4.3.3. Dr. Bruijninckxs heeft zich daarover – in medische zin – uitgelaten. Hij stelt, kort samengevat (en hiervoor onder 2.5.3 uitgebreider weergegeven), dat door de te late onderkenning de kans op PTS is verdrievoudigd. Daarbij maakt het niet uit, zo stelt hij, of de onderkenning 7 weken na het ontstaan van de DVT heeft plaatsgevonden of 13 weken daarna. De rechtbank leidt daaruit af dat ook wanneer al op 31 augustus 2009 (of op 21 september 2009) naar de DVT onderzoek was gedaan, er een kans was op de ontwikkeling van een PTS, maar dat die kans aanmerkelijk kleiner was dan op het moment dat de DVT daadwerkelijk is onderkend. De stelling dat er bij een eerdere onderkenning van de DVT geen risico op een PTS zou zijn geweest, is dus in medische zin niet juist.
4.3.4. [eisers] stelt dat toch van de mogelijkheid dat zich geen DVT had ontwikkeld en dat er geen PTS zou zijn ontstaan, moet worden uitgegaan. Begrijpt de rechtbank de stellingen van [eisers] goed, dan baseert hij zich daarbij op de omstandigheid dat [gedaagden] niet aan hun verzwaarde stelplicht hebben voldaan en dat om die reden alle gevolgen die [eiser sub 1] ondervindt voor rekening en risico van [gedaagden] dienen te komen. De (verzwaarde) stelplicht betreft evenwel de feiten; in dat kader is juist dat de huisartsen op onvoldoende wijze de patiëntenkaart hebben bijgehouden, waardoor niet is vast te stellen of de symptomen van DVT al op 31 augustus 2009, op 21 september 2009 of pas later voor hen zichtbaar hadden moeten zijn. Nu [gedaagden] op dat punt niet voldoende gegevens heeft kunnen aanreiken, zou kunnen worden geoordeeld dat ten aanzien van de feiten moet worden uitgegaan van de lezing van [eisers] Daarmee wordt echter geen wijziging gebracht in de bij die lezing van de feiten horende medische risico’s. Het niet voldoen aan de verzwaarde stelplicht kan niet leiden tot een grotere aansprakelijkheid dan op basis van het (medisch) oordeel van dr. Bruijninckxs moet worden vastgesteld. Dus ook wanneer wordt uitgegaan van de juistheid van de lezing van [eisers] dat de DVT had moeten worden onderkend op 31 augustus 2009, blijft overeind het (medische) oordeel van dr. Bruijninckxs dat ook bij onderkenning van de DVT op die datum er een risico was op verdere ontwikkeling van die DVT, mogelijk tot een PTS.

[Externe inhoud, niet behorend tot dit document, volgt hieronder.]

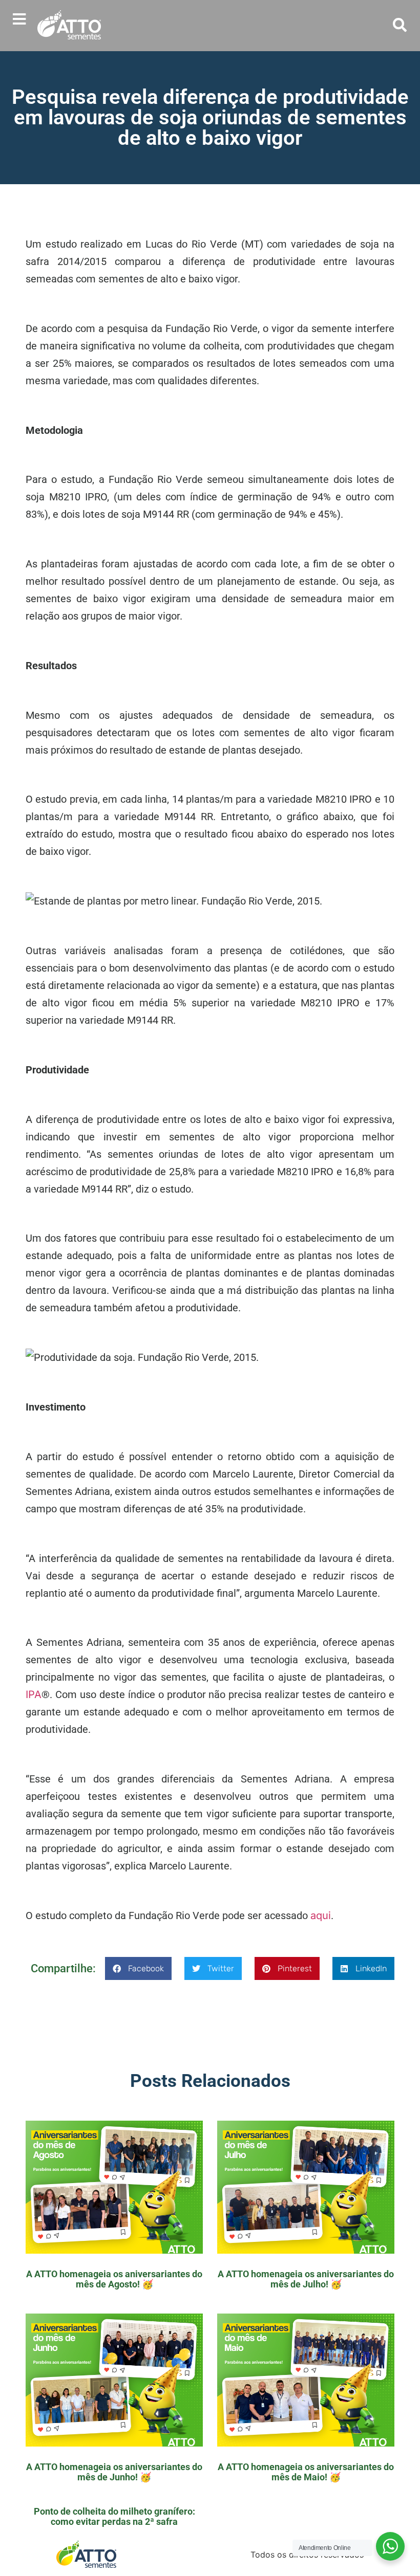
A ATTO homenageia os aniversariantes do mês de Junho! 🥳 (114, 2471)
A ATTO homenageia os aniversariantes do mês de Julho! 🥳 (306, 2279)
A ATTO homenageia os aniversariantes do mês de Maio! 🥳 (306, 2471)
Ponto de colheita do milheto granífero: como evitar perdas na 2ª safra (114, 2516)
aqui (320, 1915)
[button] (19, 19)
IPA (33, 1694)
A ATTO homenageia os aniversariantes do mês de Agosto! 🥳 (114, 2279)
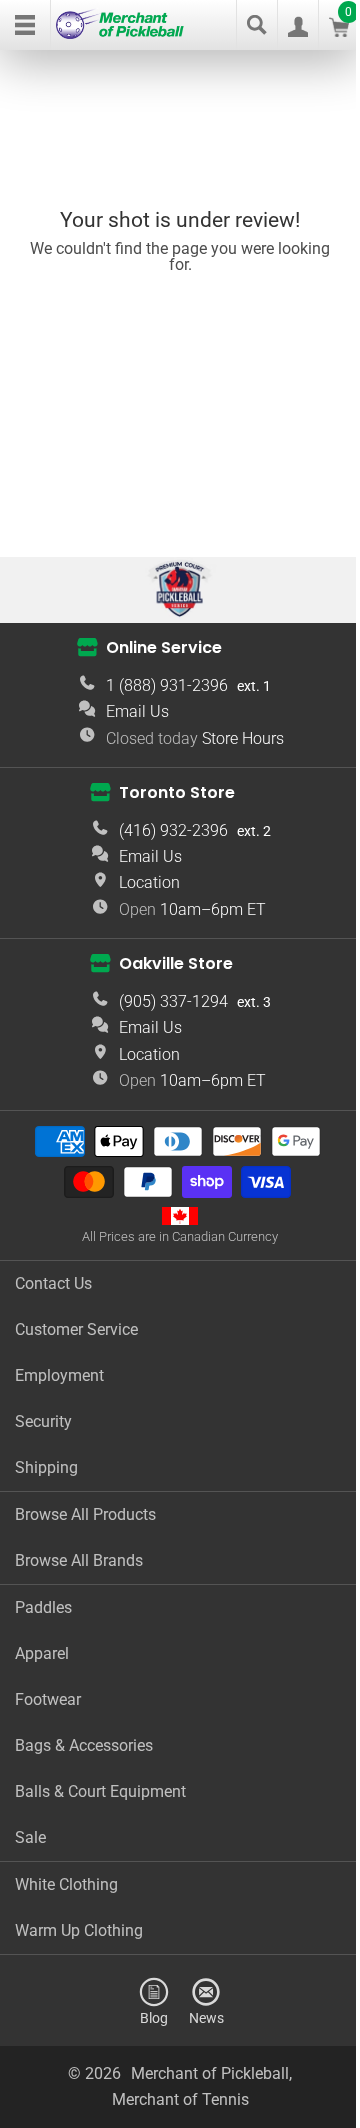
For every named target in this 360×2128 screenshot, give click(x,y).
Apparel (42, 1653)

4.3.5. Het vorenstaande betekent, dat niet kan worden gesteld dat de huisartsen aansprakelijk zijn voor alle schade ten gevolge van het feit dat sprake is geweest van DVT, zoals door [eisers] is gevorderd. Zij zijn aansprakelijk voor de schade, die het gevolg is van het feit dat er – door de te late onderkenning van de DVT – een driemaal grotere kans is ontstaan op PTS, zoals dat door dr. Bruijninckxs in zijn rapport (voor zowel delay van 7 weken als voor een delay van 13 weken, dus met een datum waarop de DVT had moeten zijn onderkend van respectievelijk 10 oktober 2009 of 31 augustus 2009) is vastgesteld.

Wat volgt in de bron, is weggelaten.